"Niente su di noi, senza di noi": Eduardo, siamo tutti uguali

"Niente su di noi, senza di noi": Eduardo, siamo tutti uguali

Eduardo da grande vuole insegnare l'uguaglianza come ha imparato durante il progetto "Niente su di noi,senza di noi"

intervista a cura di Samito Zunguza

Ciao, come ti chiami e quanti anni hai?
Mi chiamo Eduardo Mulungo Júnior e ho 11 anni.

Com’è composta la tua famiglia?
In famiglia siamo in 7: 3 fratelli, mia mamma e papà, una zia e mia nonna. Mia mamma lavora in casa e mio padre parte molto presto per andare al lavoro. La nonna ogni giorno va nell’orto vicino a casa e ripete a tutti che il contadino è la persona più ricca perché non deve comprar nulla per vivere.ù

Cosa ti piace fare durante l’intervallo?
Divertirmi con gli altri studenti e giocare a calcio.

Cosa vorresti fare da grande?
Vorrei fare il professore, per questo mi impegno molto a scuola, per realizzare il mio sogno di insegnare agli altri ragazzi.

Parlaci della tua esperienza con la disabilità altrui
Da quando sono arrivato qui e partecipo alle attività del progetto, ho incontrato molti ragazzi disabili. Non so se
è perché siamo tutti bambini, ma non mi sento differente da loro.

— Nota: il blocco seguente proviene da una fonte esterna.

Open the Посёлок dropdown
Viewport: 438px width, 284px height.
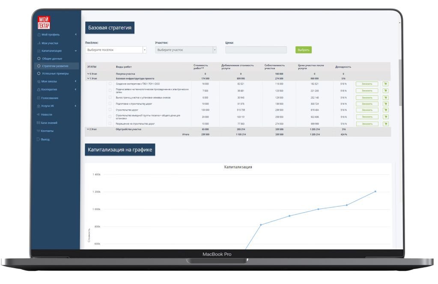[x=116, y=50]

Questa esperienza mi ha cambiato ed ora quando incontro qualche persona o bambino con disabilità mi fermo ad aiutare.

Che rapporto hai con la tua famiglia?
Normale, anche se è difficile perché dipendo in tutto dai miei genitori, in particolare da mia mamma che si occupa di me, perché mio padre è sempre al lavoro.

Quali attività hai seguito nel progetto pilota AIFO-Unicef?
Ho partecipato ad incontri sui vari tipi di disabilità (fisica, mentale, visiva), durante i quali ho capito che non si possono discriminare le persone con disabilità, perché ci si dimentica che anche loro possono diventare ingegneri, medici e musicisti.